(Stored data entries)

- - - - - - -

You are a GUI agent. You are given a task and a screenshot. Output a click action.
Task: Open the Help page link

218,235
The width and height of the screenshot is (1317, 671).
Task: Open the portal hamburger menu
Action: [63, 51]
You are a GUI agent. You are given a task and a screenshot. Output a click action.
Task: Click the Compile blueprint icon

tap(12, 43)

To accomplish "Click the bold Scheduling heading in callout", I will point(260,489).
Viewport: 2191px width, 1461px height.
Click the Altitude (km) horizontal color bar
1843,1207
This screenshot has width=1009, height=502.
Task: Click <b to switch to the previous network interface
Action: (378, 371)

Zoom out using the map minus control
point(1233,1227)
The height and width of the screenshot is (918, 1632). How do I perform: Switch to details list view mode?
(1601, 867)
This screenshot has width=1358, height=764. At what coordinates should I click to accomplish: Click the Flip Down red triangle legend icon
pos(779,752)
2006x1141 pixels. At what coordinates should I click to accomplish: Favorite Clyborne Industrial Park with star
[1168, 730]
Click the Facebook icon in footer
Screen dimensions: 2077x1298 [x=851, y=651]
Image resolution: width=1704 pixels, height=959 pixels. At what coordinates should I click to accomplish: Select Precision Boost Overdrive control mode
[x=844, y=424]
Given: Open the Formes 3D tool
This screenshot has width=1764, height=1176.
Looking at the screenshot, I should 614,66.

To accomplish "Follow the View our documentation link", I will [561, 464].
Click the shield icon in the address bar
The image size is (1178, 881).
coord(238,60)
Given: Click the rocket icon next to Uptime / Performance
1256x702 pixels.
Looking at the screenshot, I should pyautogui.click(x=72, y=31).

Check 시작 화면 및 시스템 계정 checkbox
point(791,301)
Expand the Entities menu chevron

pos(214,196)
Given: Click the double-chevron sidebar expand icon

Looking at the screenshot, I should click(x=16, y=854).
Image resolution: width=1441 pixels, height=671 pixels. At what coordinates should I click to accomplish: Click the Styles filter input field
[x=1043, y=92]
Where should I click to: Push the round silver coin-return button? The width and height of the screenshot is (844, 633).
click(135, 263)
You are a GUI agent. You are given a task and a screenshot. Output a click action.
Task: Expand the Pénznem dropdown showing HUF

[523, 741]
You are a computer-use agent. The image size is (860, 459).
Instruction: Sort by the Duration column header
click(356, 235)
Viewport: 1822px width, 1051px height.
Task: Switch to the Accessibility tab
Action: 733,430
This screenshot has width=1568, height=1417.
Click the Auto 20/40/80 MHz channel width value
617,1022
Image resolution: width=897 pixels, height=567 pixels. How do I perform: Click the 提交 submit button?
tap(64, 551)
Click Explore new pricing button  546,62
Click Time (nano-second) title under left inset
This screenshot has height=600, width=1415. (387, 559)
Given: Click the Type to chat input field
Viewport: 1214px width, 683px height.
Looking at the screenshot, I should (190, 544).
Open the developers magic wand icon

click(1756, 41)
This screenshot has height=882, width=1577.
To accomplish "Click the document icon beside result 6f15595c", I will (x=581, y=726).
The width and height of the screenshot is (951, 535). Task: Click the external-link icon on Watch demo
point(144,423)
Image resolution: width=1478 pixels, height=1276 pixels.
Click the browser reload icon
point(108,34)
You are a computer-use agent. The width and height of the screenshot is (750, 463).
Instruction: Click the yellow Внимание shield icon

- - - - - - -

* **Exercise directions**: From the records above, print exactly the lines that run from the line with "Where should I" to the line with "You are a computer-use agent. The image", inclusive.

* **Result**:
Where should I click to: Push the round silver coin-return button? The width and height of the screenshot is (844, 633).
click(135, 263)
You are a GUI agent. You are given a task and a screenshot. Output a click action.
Task: Expand the Pénznem dropdown showing HUF

[523, 741]
You are a computer-use agent. The image size is (860, 459).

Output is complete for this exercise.